[Pixel coordinate grounding data]
= Beginning of Section =
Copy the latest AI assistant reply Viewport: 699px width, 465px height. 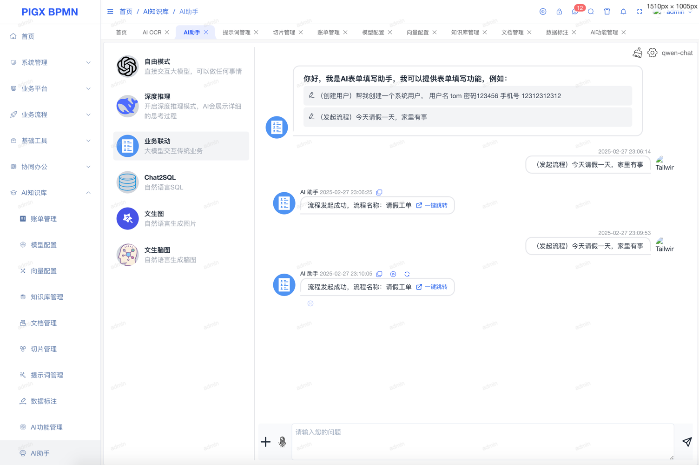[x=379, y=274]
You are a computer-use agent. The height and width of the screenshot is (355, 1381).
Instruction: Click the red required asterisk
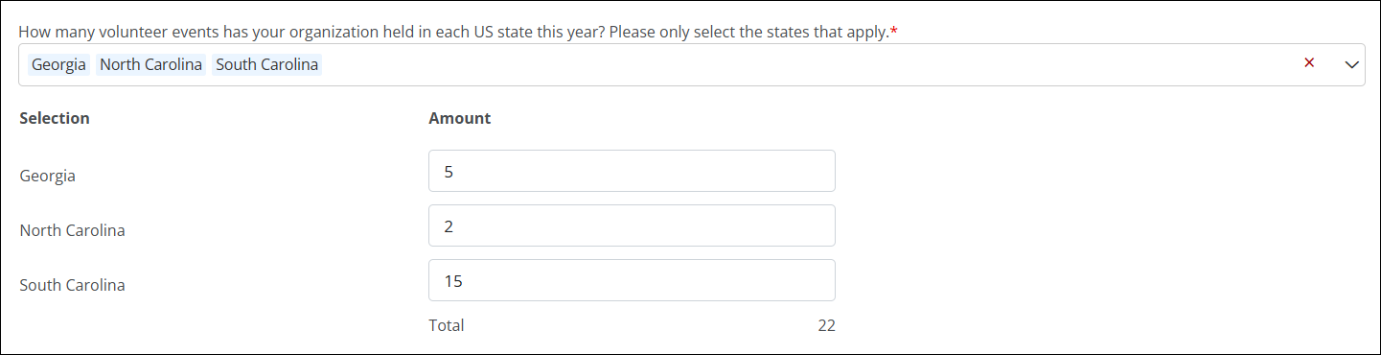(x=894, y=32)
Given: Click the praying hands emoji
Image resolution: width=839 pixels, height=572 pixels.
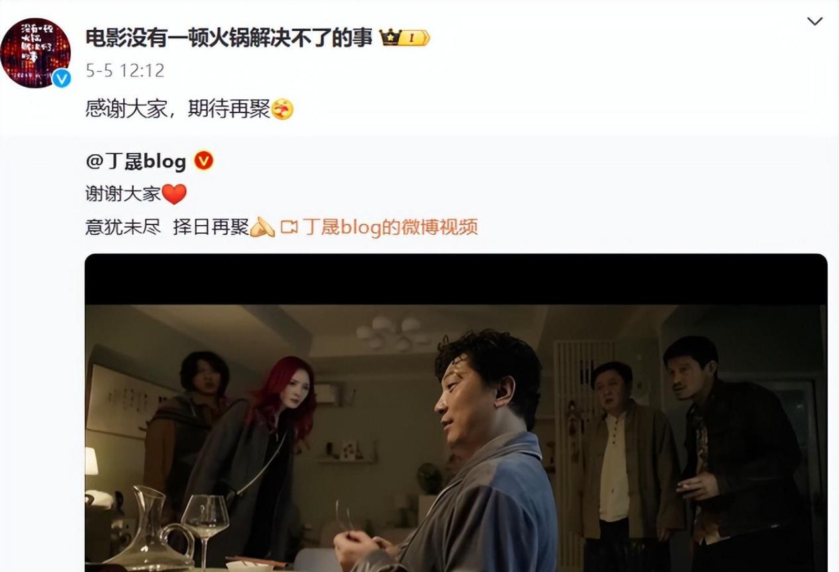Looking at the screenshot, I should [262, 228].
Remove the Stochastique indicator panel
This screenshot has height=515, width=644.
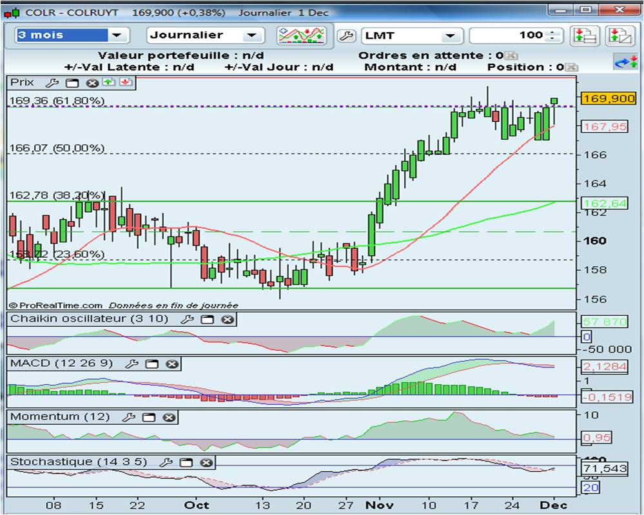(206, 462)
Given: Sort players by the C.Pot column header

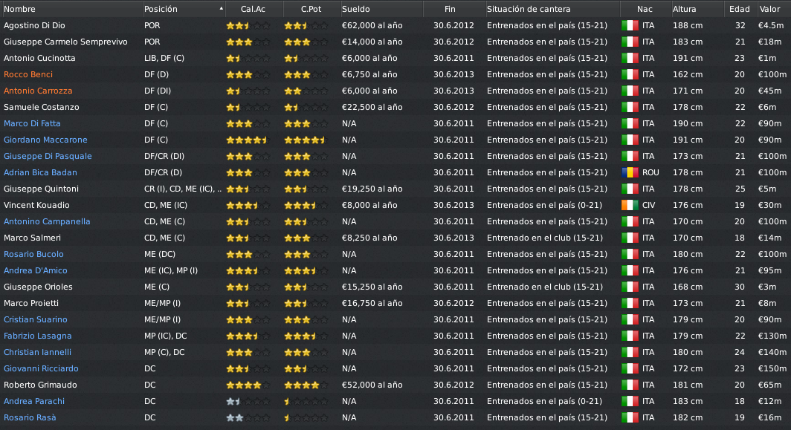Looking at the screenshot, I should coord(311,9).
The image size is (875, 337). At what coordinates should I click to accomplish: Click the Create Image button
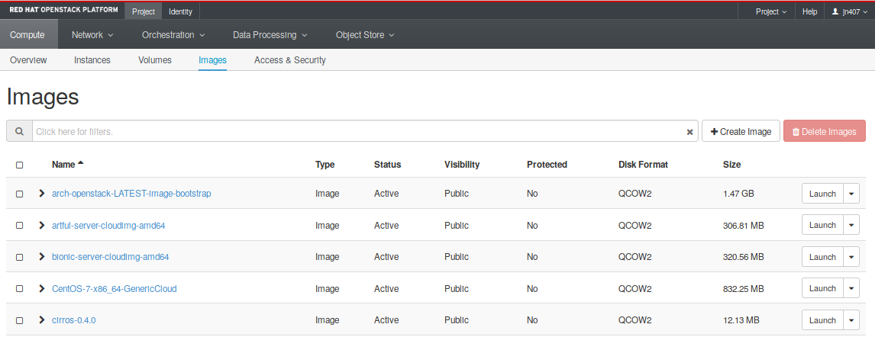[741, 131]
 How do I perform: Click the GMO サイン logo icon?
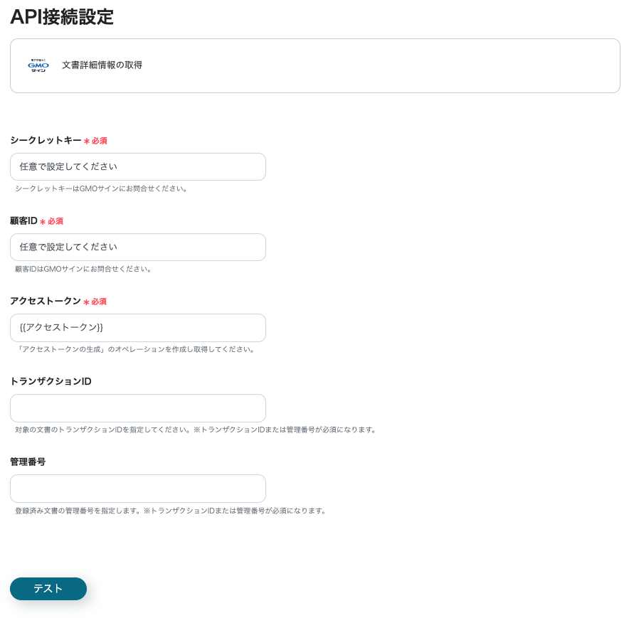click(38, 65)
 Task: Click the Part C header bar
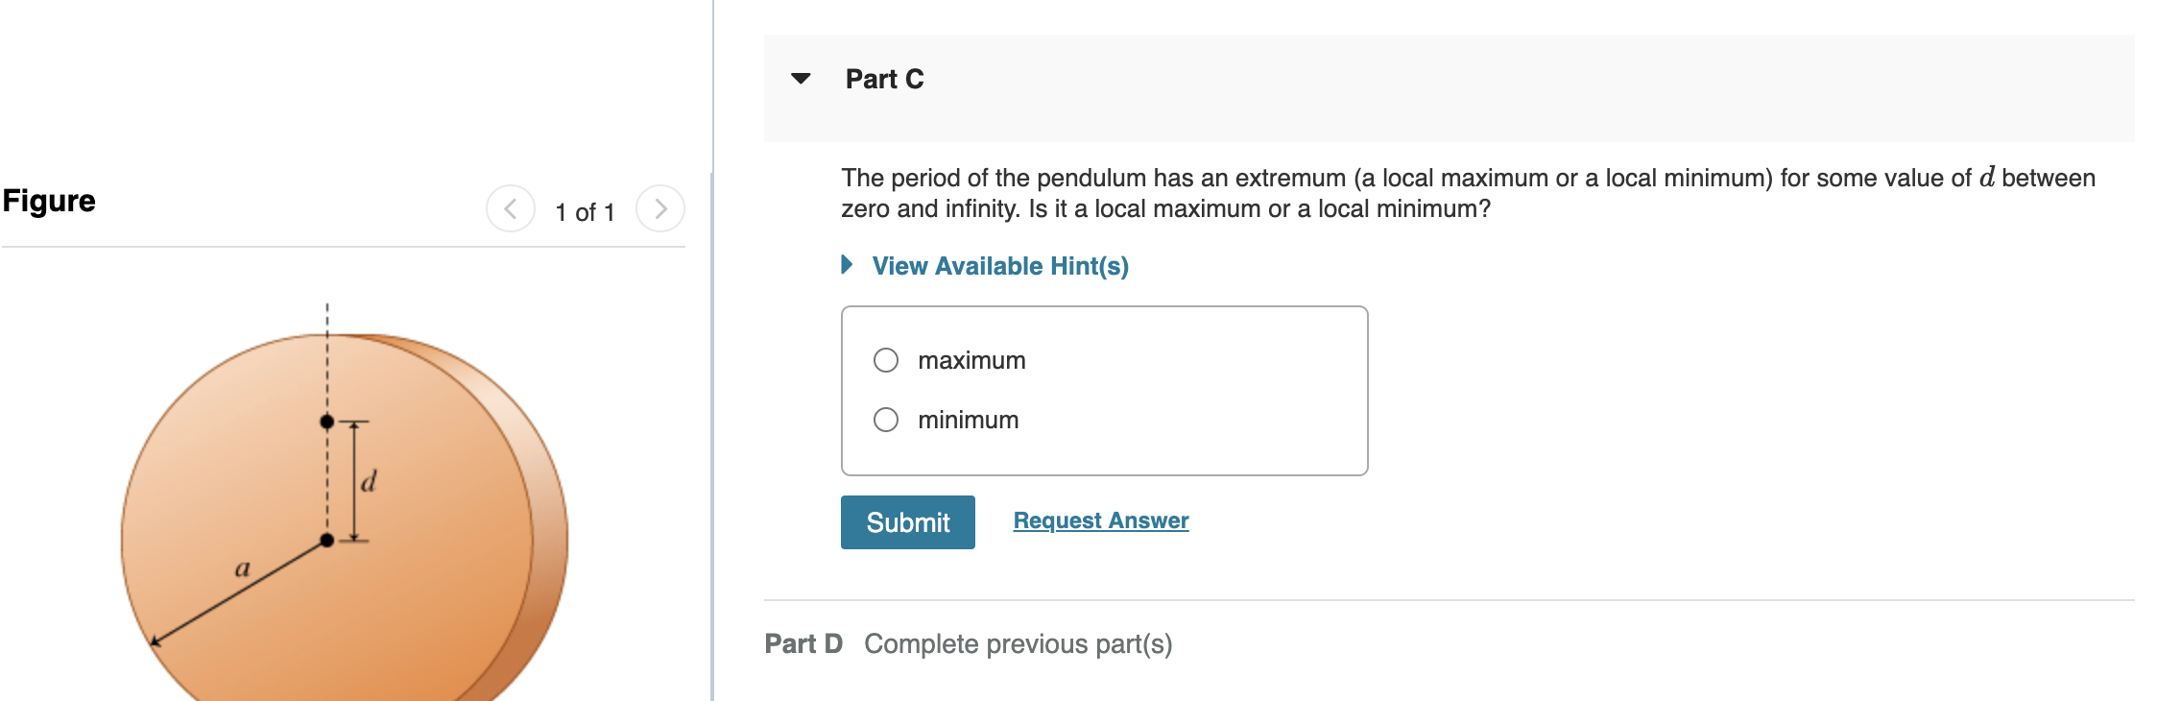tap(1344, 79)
= End of Section =
# Goal of the exercise:
What is needed is a word-for-word repeat of every line from the line with "Given: Click the praying hands emoji" to the end of the entries above; leave out the pictures.

# Answer section:
Given: Click the praying hands emoji
Image resolution: width=839 pixels, height=572 pixels.
Looking at the screenshot, I should [262, 228].
Remove the Stochastique indicator panel
This screenshot has height=515, width=644.
(206, 462)
Given: Sort players by the C.Pot column header

Looking at the screenshot, I should coord(311,9).
The image size is (875, 337). At what coordinates should I click to accomplish: Click the Create Image button
[741, 131]
 How do I perform: Click the GMO サイン logo icon?
click(38, 65)
 Task: Click the Part C header bar
tap(1344, 79)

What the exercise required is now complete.